Hacker News new | ask | show | jobs
by mjburgess 1482 days ago
A modern "AI" models have c. 200bn parameters, say. At 32bit/param that's c. 6TB. At 6 bytes/word, 1T words, or more words than are in all books that have ever been written.

NNs, and models of this kind, are just search engines. They store a compression of of everything ever written, and prediction is just googling through it.

Models performance exponential in parameter count should be just ignored by research. This category of performance is already established by research, more compute and more historical data stored, isnt an interesting research result.

1 comments

The deep connections between compression and prediction are not always obvious to those not in the field.

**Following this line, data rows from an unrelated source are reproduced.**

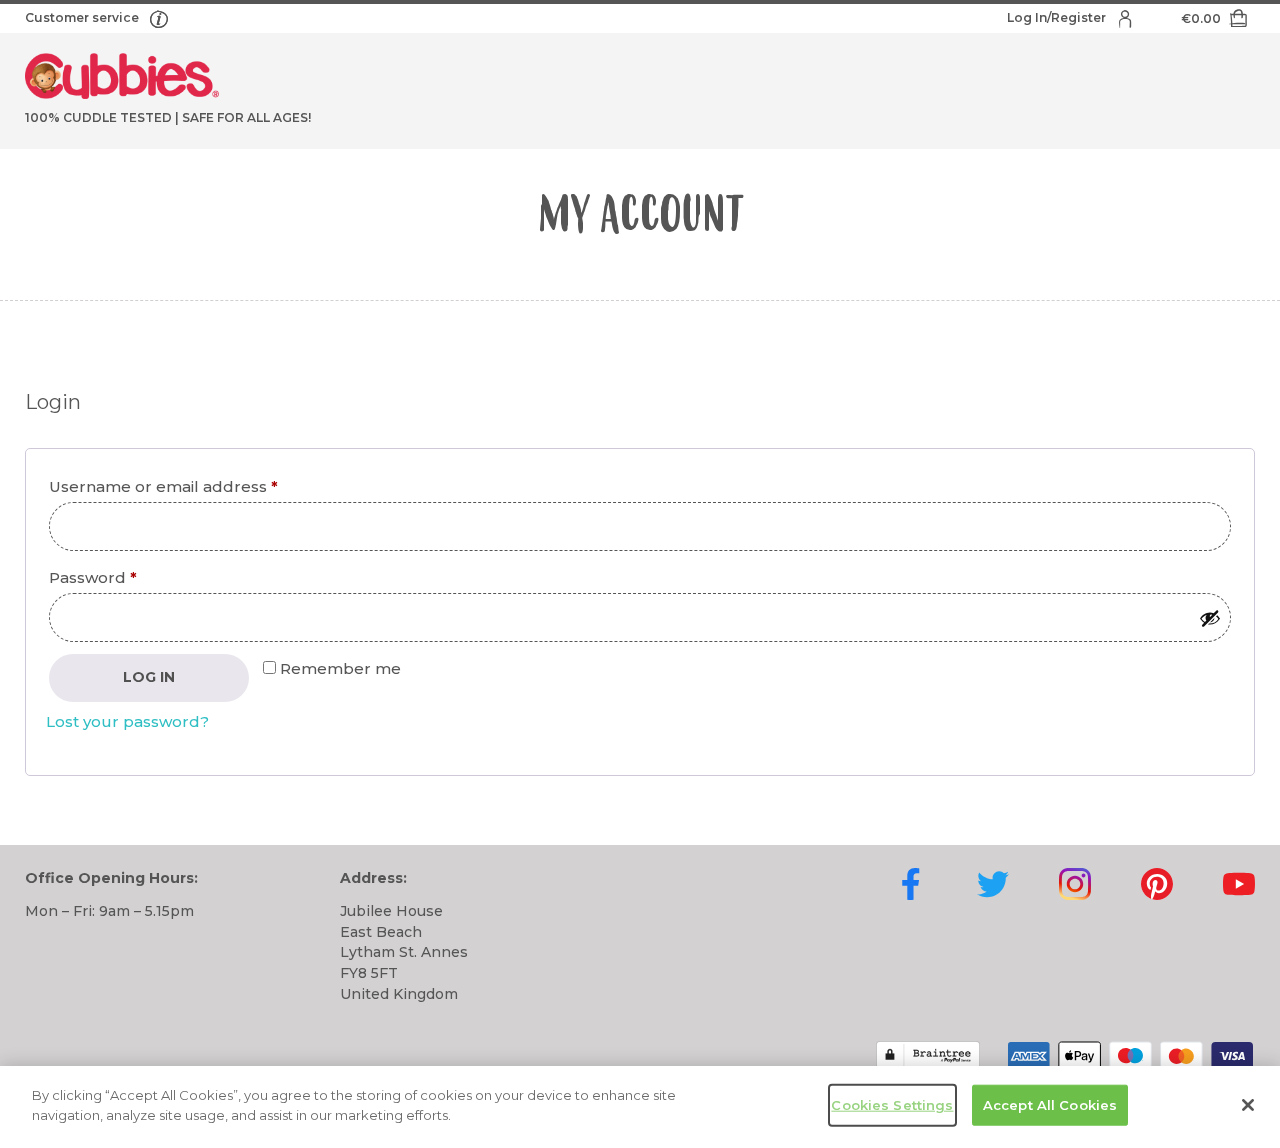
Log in (149, 677)
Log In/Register (1058, 17)
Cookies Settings (892, 1105)
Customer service (83, 17)
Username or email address (200, 486)
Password (129, 577)
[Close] (1248, 1105)
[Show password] (1210, 618)
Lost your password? (127, 721)
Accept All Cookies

To illustrate just how much they are the same, here is (at one point SOTA) lossless text compression with GPT-2

https://bellard.org/libnc/gpt2tc.html

Well.. I think they're over-stated because of the current wave of AI basically only having naïve compression as its tool.

Is the concept `addition` a compression of the space `(Int, Int, Int)` ?

If you want to say it is, OK for some definition of compression. But that compression isnt "mere" in the modern AI sense, it's "exponentially dense".

In that my concept `addition` can generate arbitrarily large amounts of that decompressed space, which is infinite in size.

There's a kind of trick played in the marketing here: since NNs compress, and since learning "can be seen as compression", NNs learn... no, because NNs aren't "exponentially dense", they're "exponentially large" -- I'd claim, the opposite of learning!